Posted: 27 Feb 2007 ?? ?Print Version ?Bookmark and Share

Keywords:CPF? IC design? IC design verification? design verification? low power standard?

The annual "EDA Bigwigs" panel at the Design and Verification Conference (DVCon) was renamed the "Troublemaker's Panel" this year for good reason. Confronted with provocative questions, EDA vendor representatives debated such topics as low-power standards, Cadence Design Systems' Skill language, and outsourcing to India.

As in previous years, the DVCon panel was moderated by John Cooley, whose Deepchip web site listed "edgy questions" sent in by EDA users prior to the panel. Companies represented in the Feb. 22 panel included Cadence, Mentor Graphics, Synopsys, Magma Design Automation, Sequence Design, Clear Shape Technologies and Forte Design, in addition to EDA analyst Gary Smith.

The most contentious debate arose when Cooley asked why the EDA industry can't have one low power standard. Ted Vucurevich, Cadence CTO, started talking about Cadence's Common Power Format (CPF) as a "standard based on something that actually worked." He didn't get far before being interrupted by Rajeev Madhavan, Magma CEO.

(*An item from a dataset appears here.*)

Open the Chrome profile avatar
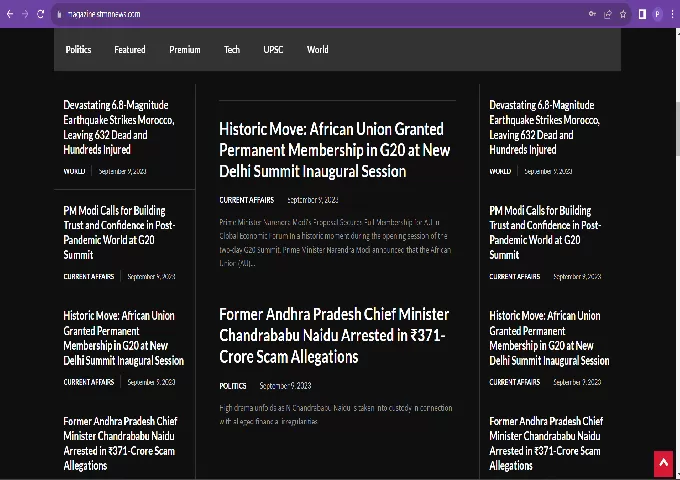Viewport: 680px width, 480px height. click(657, 14)
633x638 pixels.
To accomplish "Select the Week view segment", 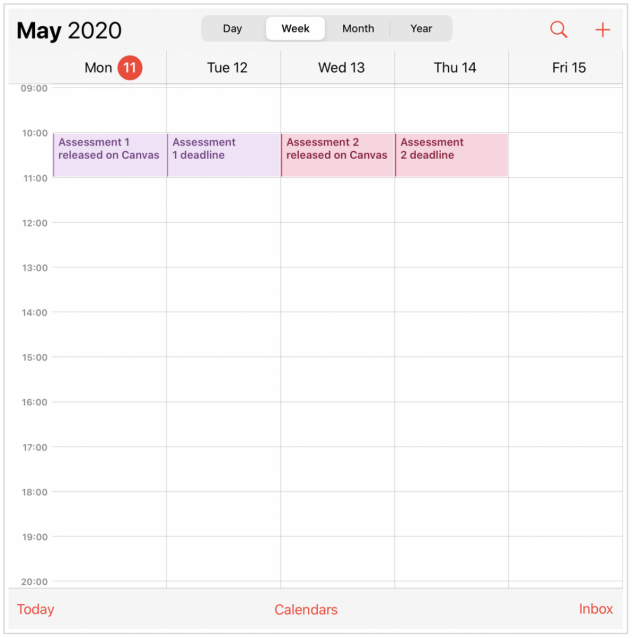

Magma has a low-power implementation that works too, Madhavan said, and Magma, Mentor, and Synopsys all worked together and contributed to Accellera's Unified Power Format (UPF). "We would welcome Cadence to that effort," Madhavan said, "but not to say, 'this is my format and you can't change it, and we have veto power.'"

Vucurevich insisted CPF is "open," resulting in instant "no it's not" retorts from Madhavan and John Chilton, vice president and general manager of Synopsys' solutions group. "We're legally prevented from looking at CPF, so I don't think it's very open." Chilton said Synopsys was initially asked to sign an NDA and promise not to work on a competing format in order to view CPF.

The Cadence CTO replied that anyone can join the Silicon Integration Initiative's (Si2) Low Power Coalition and not only review CPF, but contribute to it. "Anyone in this room can get UPF," Chilton responded. "Maybe six people in this room can get CPF."

Going through an Accellera process with CPF, Vucurevich suggested, could take a couple of years. Vucurevich was then informed that Accellera had approved a UPF 1.0 specification that very day. "Well, good for Accellera," he responded.

Chilton noted, however, that once Si2 makes the CPF specification availableexpected during the next couple of weeksit should be possible to converge CPF and UPF into one standard. "We won't be able to sustain two efforts," he said. "The industry will force them together."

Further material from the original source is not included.